Cloppenburg - Mit einem Hasenfest hat der Cloppenburger Sprachheilkindergarten an der Bachstraße am Donnerstag einen neuen Konzeptbaustein „tierischer Art“ vorgestellt. Die beiden handzahmen Kaninchen Mimi und Leo, die das Gehege auf dem Spielplatzgelände des Kindergartens bewohnen, werden ab sofort von Motopädin Ester Grünloh, Diplom-Sprachheilpädagogin Deborah Brida und der pädagogischen Mitarbeiterin Martina Mehnert zur pädagogischen und therapeutischen Arbeit eingesetzt.

„Tiere bewerten nicht und stellen keine Fragen, daher fällt es manchen Menschen leichter, mit Hilfe von Tieren zu kommunizieren“, erklärte die Einrichtungs-Leiterin, Diplom-Pädagogin Karin Ziehm.

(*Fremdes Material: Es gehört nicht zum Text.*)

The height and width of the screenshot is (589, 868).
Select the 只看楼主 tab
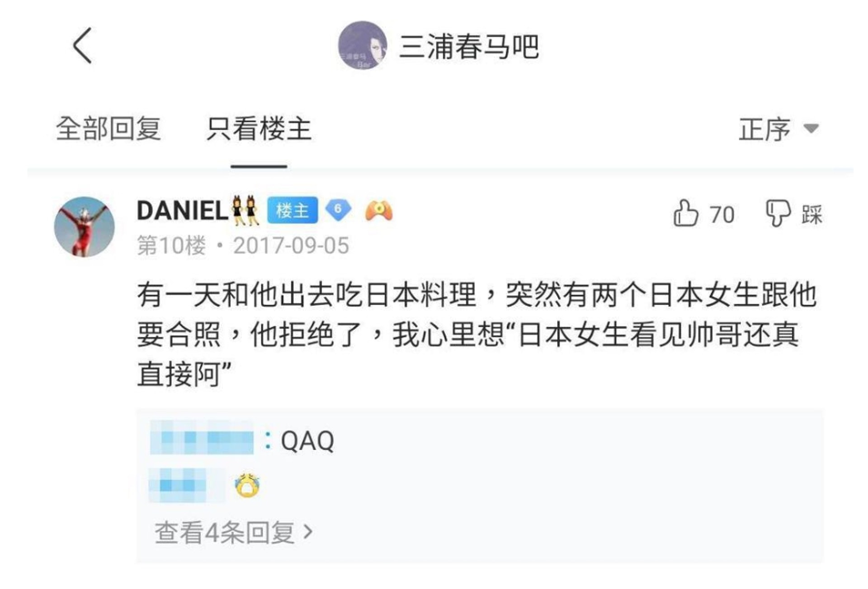point(259,129)
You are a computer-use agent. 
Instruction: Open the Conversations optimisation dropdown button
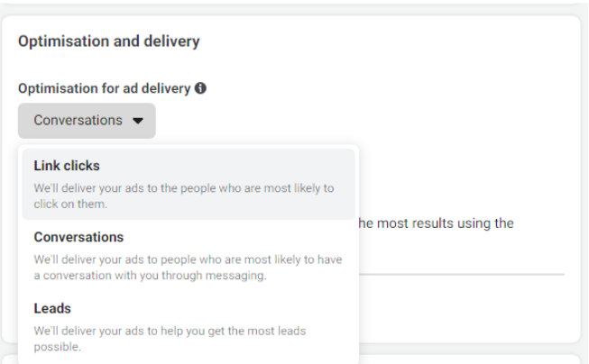87,121
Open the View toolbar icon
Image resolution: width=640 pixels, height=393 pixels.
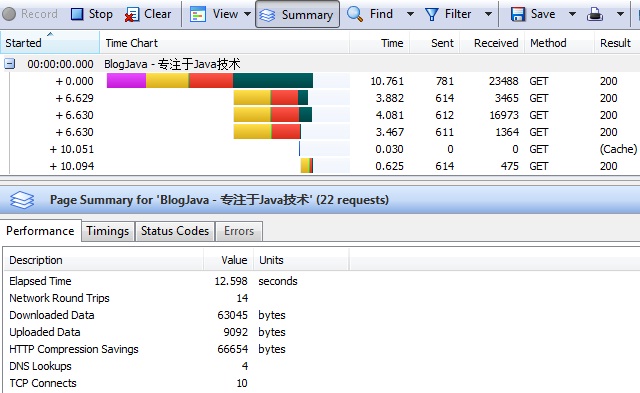198,14
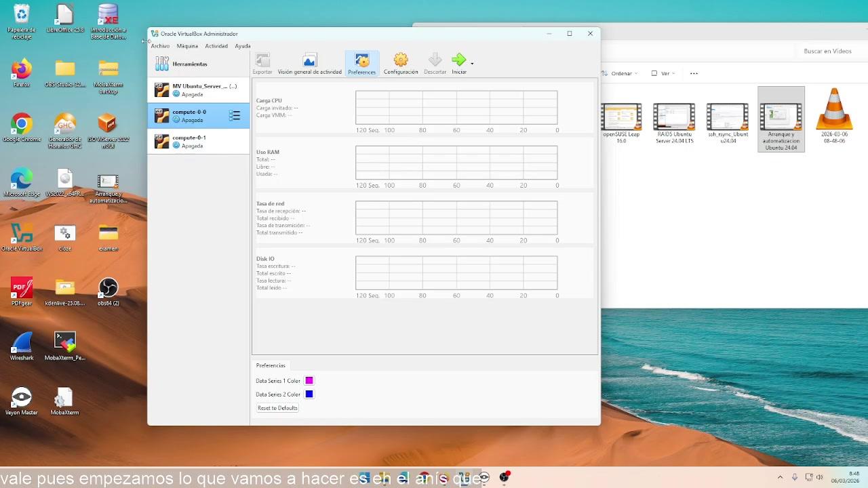The height and width of the screenshot is (488, 868).
Task: Expand the Ver dropdown in File Explorer
Action: (x=665, y=73)
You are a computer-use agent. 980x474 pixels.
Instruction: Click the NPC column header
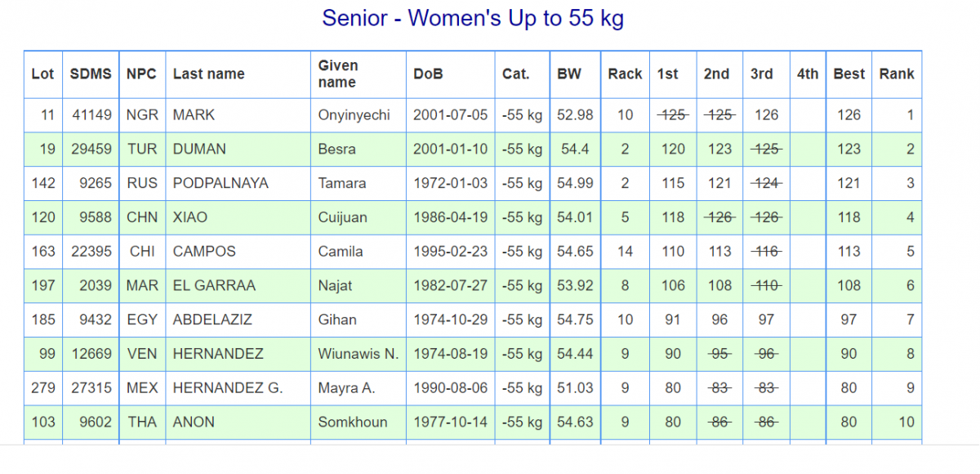pos(141,74)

Beim Umgang mit den Tieren werden Geduld und Rücksichtnahme geschult, Wissen und Wortschatz erweitert und – für den Sprachheilkindergarten ein besonders wichtiger Aspekt – durch die sprachliche Begleitung der Begegnung mit den Tieren, auch die Ausdrucksfähigkeiten der Kinder geschult. „Die Kaninchen sollen eine begleitende und unterstützende Funktion im therapeutischen Prozess einnehmen“, so Ziehm.

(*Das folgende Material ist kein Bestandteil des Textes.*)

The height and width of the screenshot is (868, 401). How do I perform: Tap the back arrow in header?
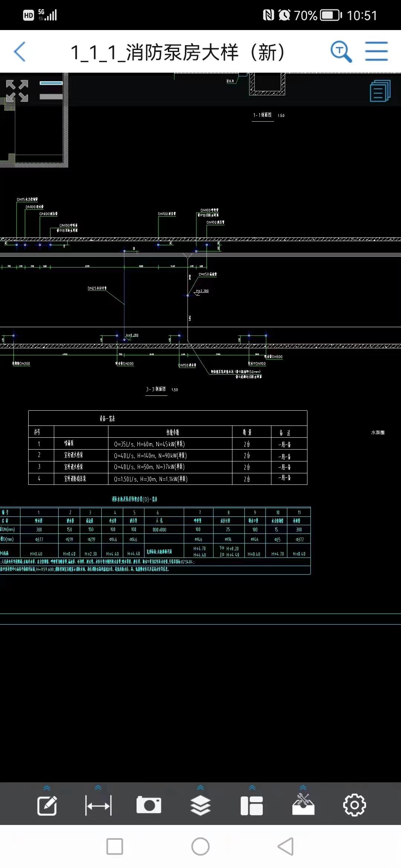(20, 52)
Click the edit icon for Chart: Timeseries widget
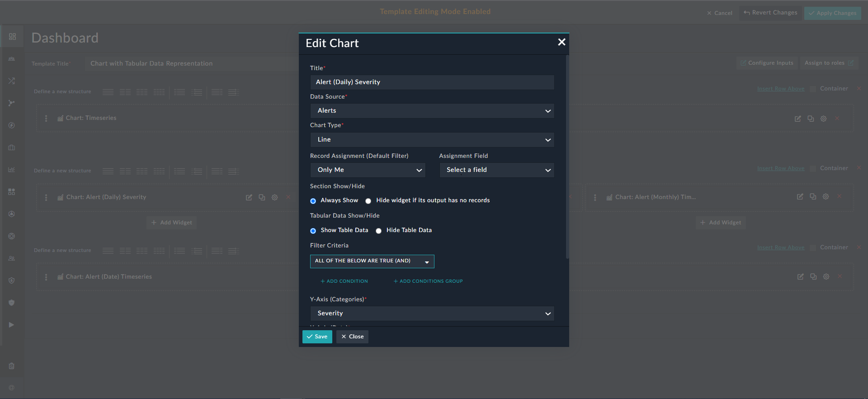The image size is (868, 399). pyautogui.click(x=797, y=119)
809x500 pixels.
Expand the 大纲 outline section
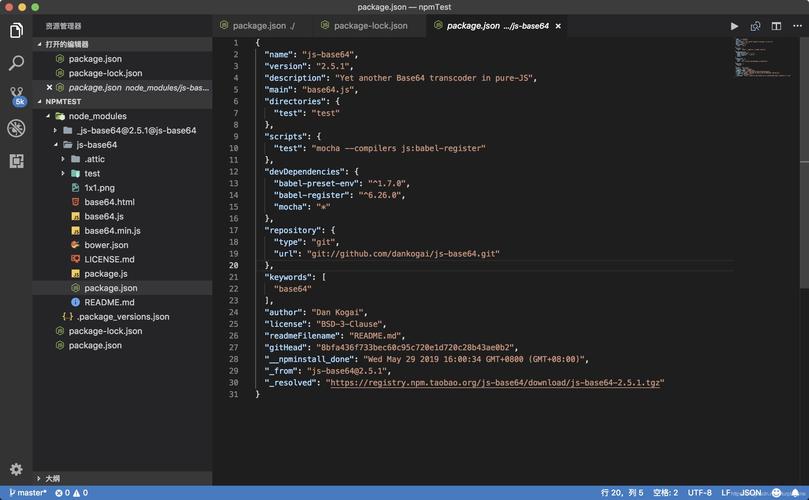52,479
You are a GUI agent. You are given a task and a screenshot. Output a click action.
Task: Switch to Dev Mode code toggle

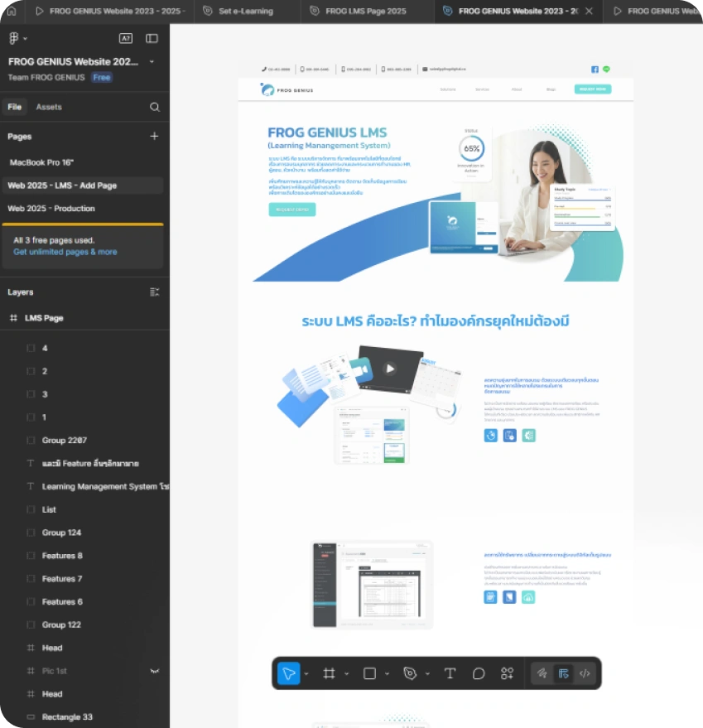click(585, 673)
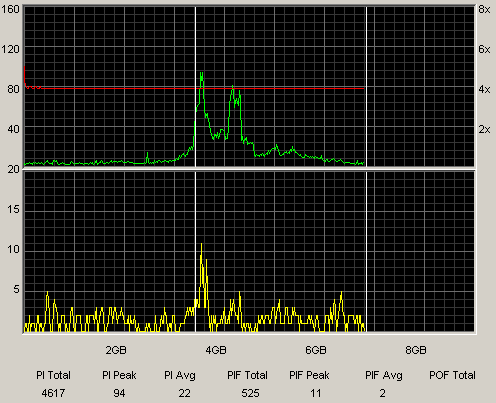Select the PI Total value 4617
This screenshot has height=403, width=496.
[x=53, y=393]
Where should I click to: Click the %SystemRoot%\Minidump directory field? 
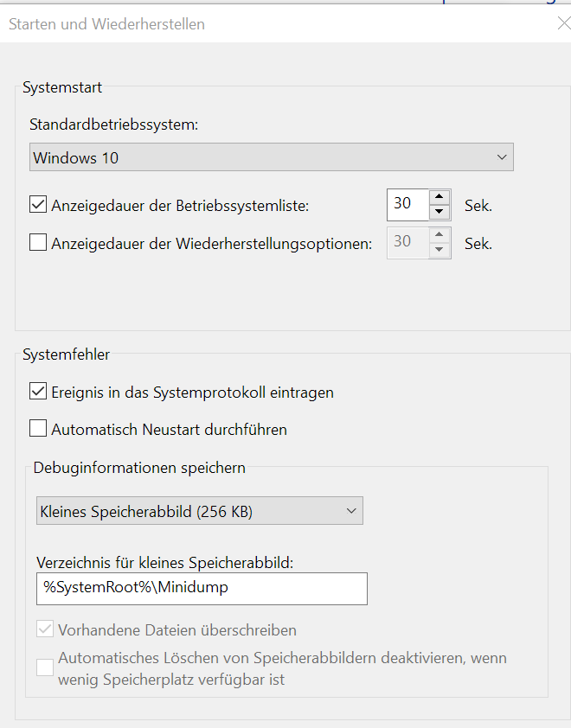202,588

Die neuen tierischen Bewohner kamen am Donnerstag sowohl bei den Kindern des Sprachheilkindergartens als auch bei den – zum Hasenfest eingeladenen – Waldkindergartenkindern gut an. Mit großer Neugier wurden die Kaninchen im Gehege bestaunt. Fragen wie „Darf ich das streicheln?“ fielen nicht selten. Doch nicht nur die Kaninchen konnten bewundert werden, auch viele weitere Attraktionen wie Basteln und Trampolinspringen standen auf dem Programm.